In 1965, photographer Teruyoshi Hayashida traveled from the fashionable Aoyama District of Tokyo to visit and document American Ivy League college students in their natural attire, their natural habitat. He took his findings back home and published the bible on collegiate American preppy fashion, Take Ivy. This closely guarded tome of classic American fashion spent the past 45 years in various states of obscurity, sometimes fetching upwards of $2000 dollars for an original copy at auction. This is what I wanted.
Luckily last night, 24-hours ahead of the books scheduled US re-release, I got it.
|The "Ivy Look" circa 1965|
The details of my premature acquisition of Take Ivy are surely of no interest to readers (psst! Email me!), but what is of note is the level of interest its stateside re-release is garnering. And it is a lot of interest. More than I’d originally assessed. Which got me thinking:
“Why does half-century old fashion book of seemingly unremarkable images of campus life and the attire of male college students matter to anyone?”

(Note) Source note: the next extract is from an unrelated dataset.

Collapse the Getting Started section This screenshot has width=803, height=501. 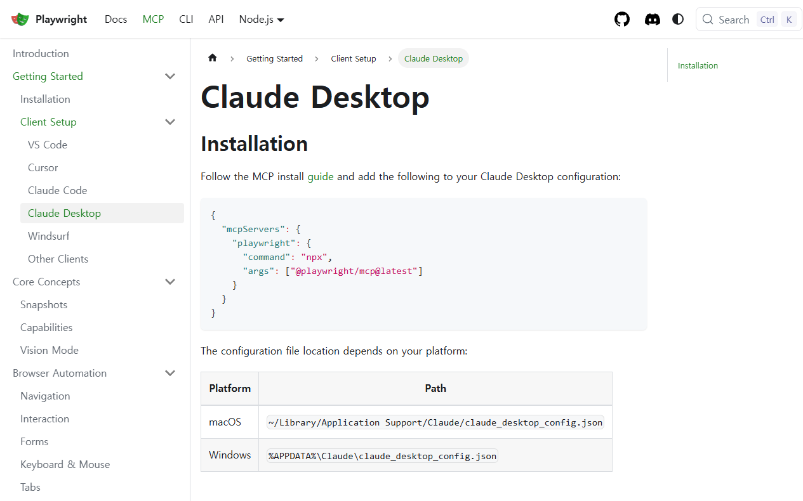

I investigated. I rushed my book home, cracked the spine, dove in. 15 minutes in, it hit me. It all made sense. “Aha!” Take Ivy matters because it’s a part of our societal narrative. It matters because we’re looking for answers to who we are. The growing interest surrounding its re-release is not solely rooted in the fashion worlds obsession with all things Americana, but instead rooted in a collective hunt for something substantial. A hunt for a visual path, a picture story, ‘a trail of crumbs’ informing our identity, where we came from and how we got here. An existential lightning rod giving backhanded guidance.
Truth is, for a holy grail of fashion, Take Ivy never really had much to do with fashion. That’d be a bore. 45 years behind a language barrier, incubated by exclusivity, a rarely seen and oft overlooked vision of undetermined future is just the beginning to the books significance today. A look back gives insight to issues of gender, class, elitism, race, heritage, pageantry, nationalism and how that miasma of influence so heavily weighs in on societal identity half a century later.
For anyone thinking the 1960’s were all about hippie idealism, experimental drug use and social upheaval, take note. Better yet, Take Ivy.